Professor Diane Mathis is a Professor of Pathology at Harvard Medical School, a Principal Faculty member of the Harvard Stem Cell Institute and an Associate Member at the Broad Institute. Her laboratory works in the fields of T-cell differentiation and autoimmunity, with a special emphasis on exploiting the most advanced transgenic and gene-targeting technologies. Prof. Diane Mathis obtained a BSc from Wake Forest University and a Ph.D. from the University of Rochester. She performed postdoctoral studies at the Laboratoire de Génétique Moléculaire des Eucaryotes in Strasbourg, France and at Stanford University Medical Center. Prof. Mathis returned to France at the end of 1983, where she established a laboratory at the Institut de Génétique et de Biologie Moléculaire et Cellulaire in Strasbourg. The lab moved to the Joslin Diabetes Center at the end of 1999 and joined the Harvard Medical School Pathology department in spring 2009. Prof. Mathis was elected to the National Academy of Sciences in 2003 and to the Leopoldia (the German Academy of Sciences) in 2007. She received numerous awards for her work and serves on the editorial boards of many prestigious scientific journals, including Science and Cell. She has published more than 200 peer reviewed scientific papers.
Professor David Sabatini is Principle Investigator and Member of the Whitehead Institute, Associate Professor of Biology of MIT, Senior Associate Member of the Broad Institute and Member of the Cancer Center of MIT. He read Biology at Brown University and studied medicine and a PhD at Johns Hopkins University School of Medicine. He is an associate professor of biology at MIT, an associate member at the MIT Center for Cancer Research and an associate member at the Broad Institute. Prof. Sabatini studies the mechanisms that regulate cell growth. Spurred by the discovery of a cellular pathway that helps switch cell growth on and off, research in the Sabatini lab has linked growth to a cell's ability to sense nutrients in its environment This growth-triggering system, known as the TOR pathway, is composed of a complex of proteins that respond to nutrient cues. Sabatini is working to identify TOR pathway components and study how they interact and work. His efforts to understand mammalian TOR at the cellular level have provided a new way to investigate the role nutrients and metabolism play in disease.

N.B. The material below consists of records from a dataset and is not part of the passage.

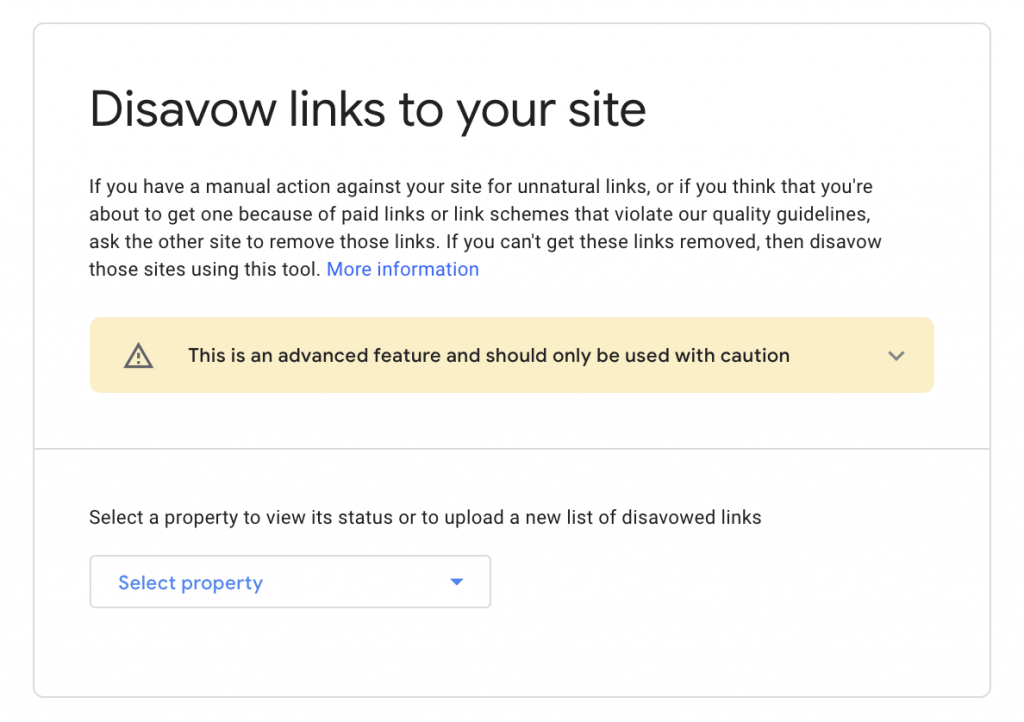
Task: Click the expand chevron in the yellow banner
Action: (x=897, y=355)
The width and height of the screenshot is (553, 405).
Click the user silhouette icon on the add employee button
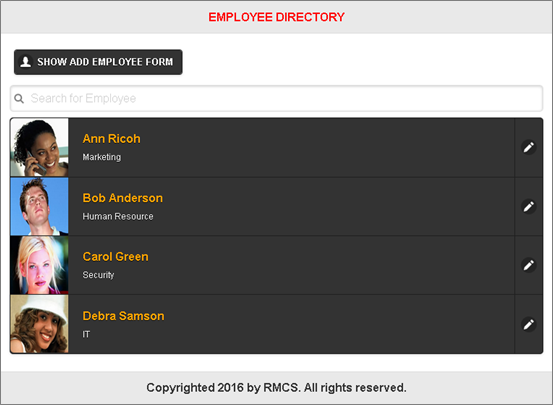pyautogui.click(x=25, y=62)
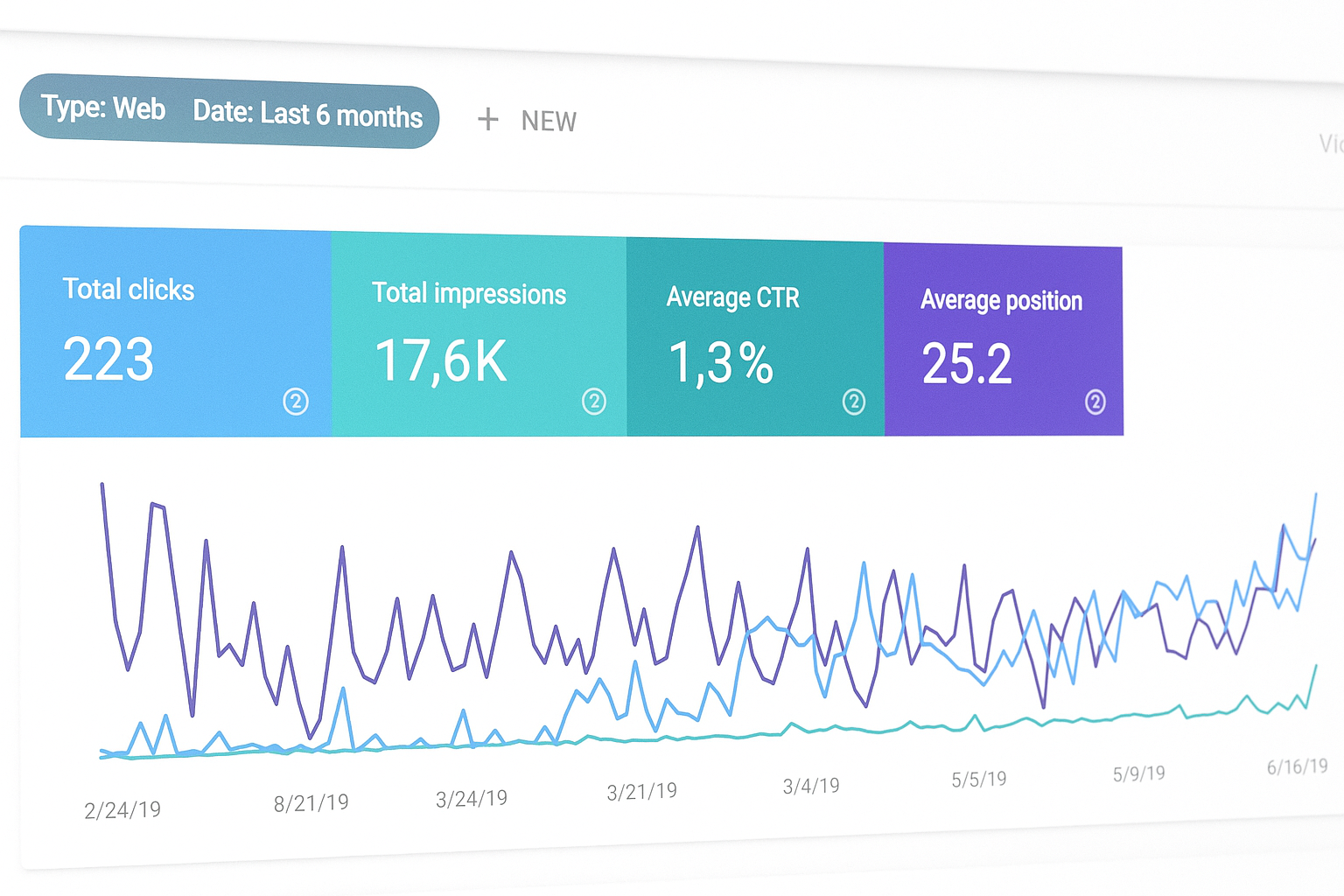This screenshot has width=1344, height=896.
Task: Click the 6/16/19 date label
Action: [x=1297, y=767]
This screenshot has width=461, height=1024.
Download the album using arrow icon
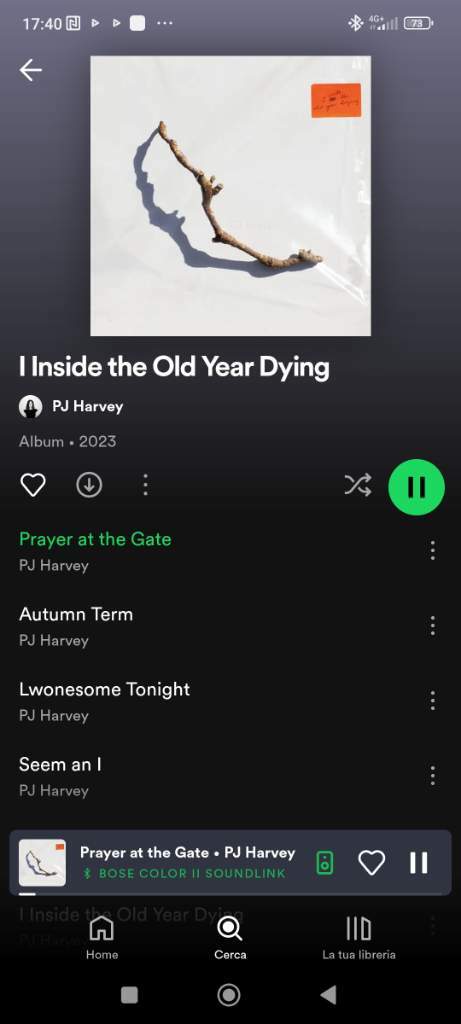pyautogui.click(x=89, y=485)
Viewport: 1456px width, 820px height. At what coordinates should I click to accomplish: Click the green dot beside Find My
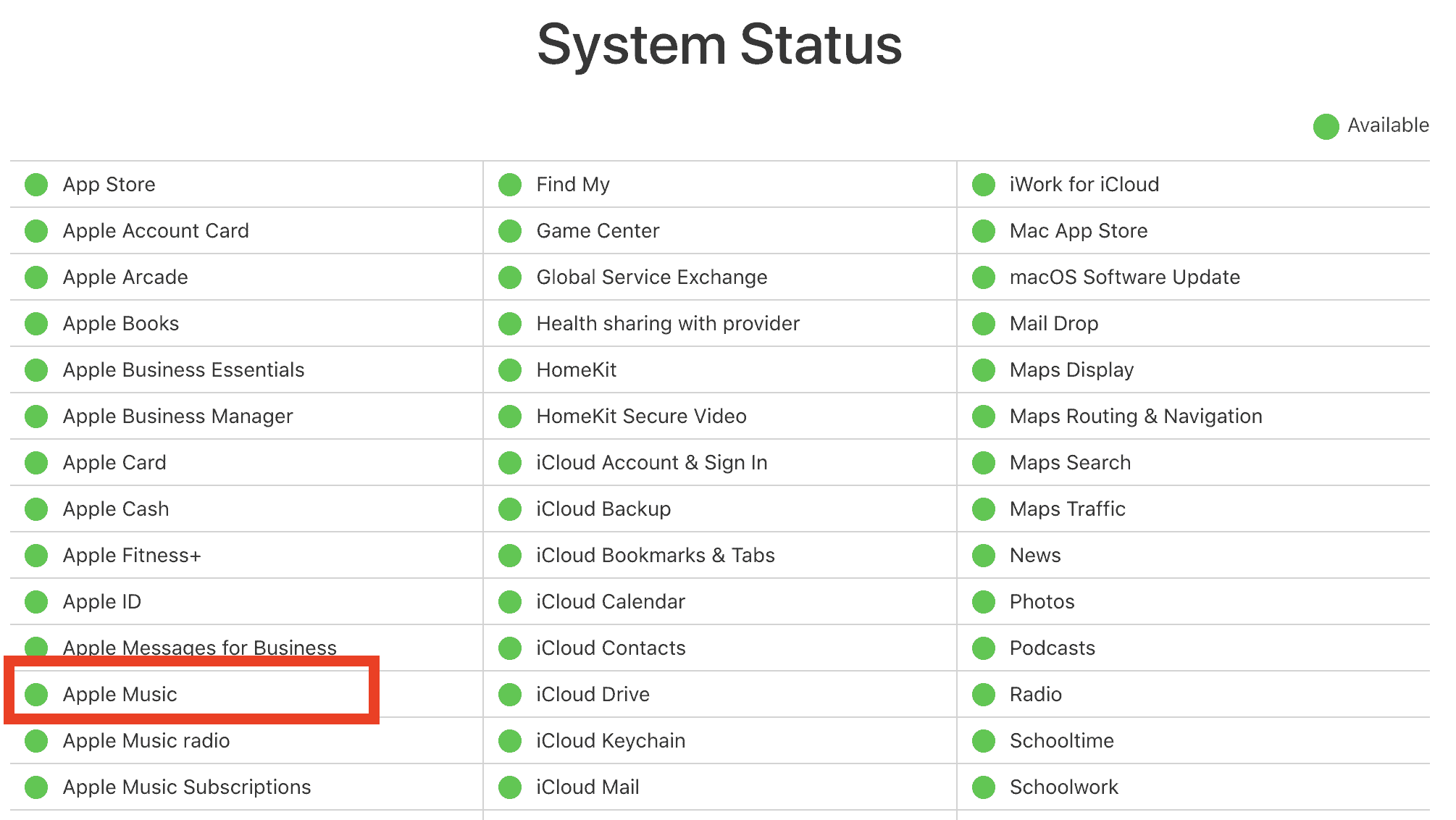pos(510,185)
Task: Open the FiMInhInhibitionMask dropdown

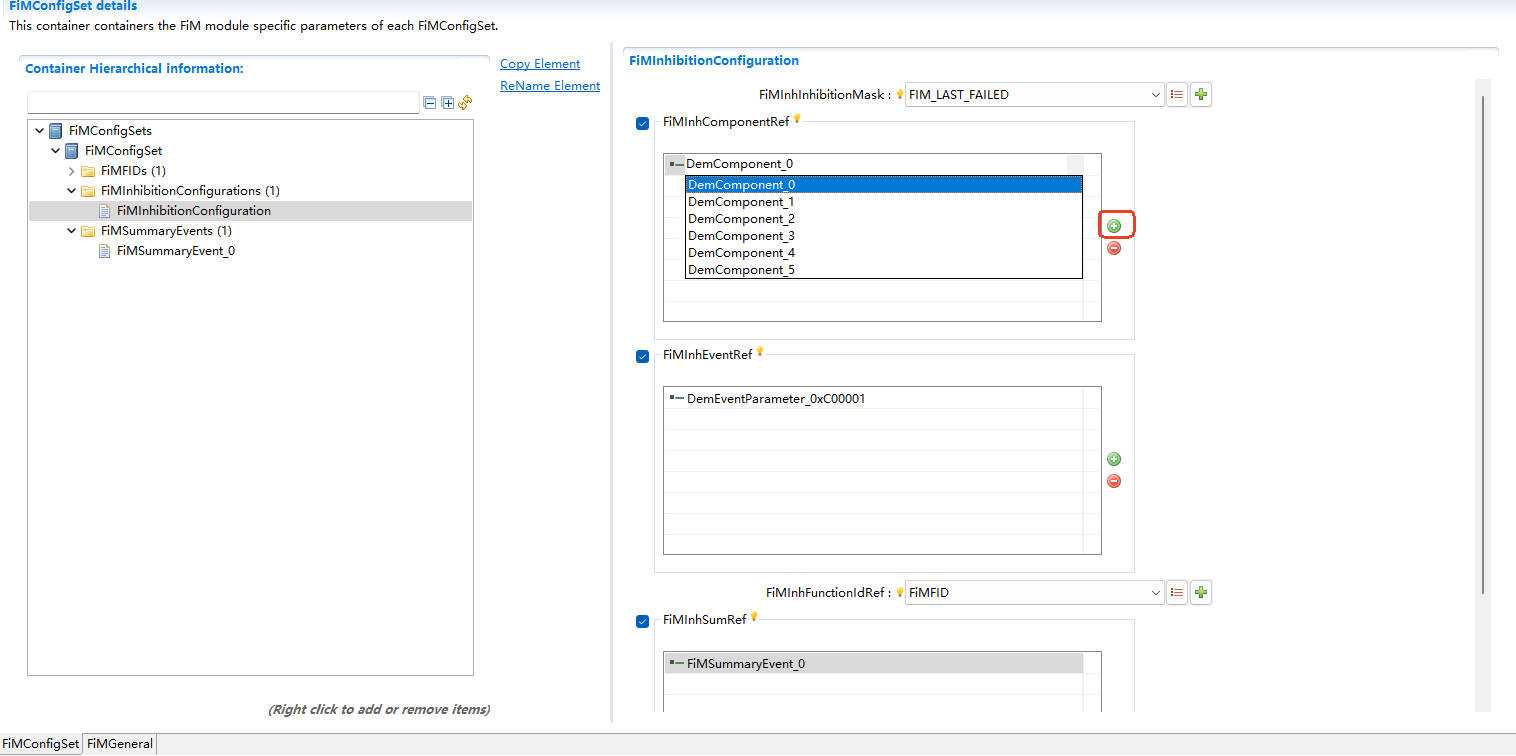Action: 1155,94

Prof. Giulio Superti-Furga, PhD
Professor Giulio Superti-Furga is scientific Director and CEO of the Research Center of Molecular Medicine of the Austrian Academy of Sciences and Medical University of Vienna. Prof. Superti Furga performed his undergraduate and graduate studies in molecular biology at the University of Zurich, at Genentech Inc. and at the Institute for Molecular Pathology in Vienna (I.M.P.). He was a post-doctoral fellow and Team Leader at the European Molecular Biology Laboratory (EMBL) until 2004. For several years he served as professor of Biotechnology at the University of Bologna. In 2000, he co-founded Cellzome, where he was a Scientific Director and responsible for the Heidelberg research site. His most significant scientific contributions are the elucidation of basic regulatory mechanisms of tyrosine kinases in human cancers and the discovery of fundamental organization principles of the proteome of higher organisms.